= Quoted text =

A few years ago, a national business reporter based in Ottawa told a Canadian Federation of Agriculture meeting that consumers may sympathize when they read stories about poor farmers but ultimately, they go to the supermarket and find a vast variety of affordable food.

“There is no food shortage at my Loblaws,” he said. “Where is the crisis?”

Precisely. Farmers with protest signs equating eating and farming, or farmer tractor parades decrying low incomes, draw the usual honks from passing motorists and the usual supportive callers to radio phone-in shows.

Many farmers and their leaders take that as a measure of public support. They cite polls that show majority sympathy for farm families.

Forget it. Consumers are notorious for telling pollsters what they think is the right thing to say and then acting differently.

Polls say consumers support local and organic production but when confronted with higher prices or less-than-perfect fruits and vegetables, store owners find consumers buying cheaper products.

Polls say taxpayers support more aid for farmers but every proposal for a tax increase draws protest.

Consumers speak with generosity when asked about help for farmers and the need to preserve family farms but act cost-consciously and selfishly when spending their own money.

It is human nature.

It also is not surprising that non-farm taxpayers tire of the seemingly constant demand for more farm aid.

= Available data =
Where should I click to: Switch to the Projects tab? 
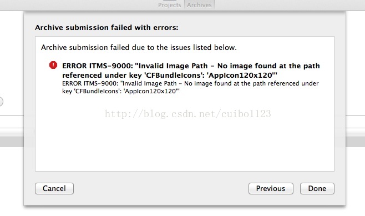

= The request =
Answer these about the text on farm aid:
1. What kind of meeting did the Ottawa business reporter speak to?
2. According to the text, what do store owners find consumers buying when they face higher prices or less-than-perfect fruits and vegetables?
3. What does every proposal for a tax increase draw?
Use only the text about farm aid for this.

= Solution =
1. A Canadian Federation of Agriculture meeting.
2. Cheaper products.
3. Protest.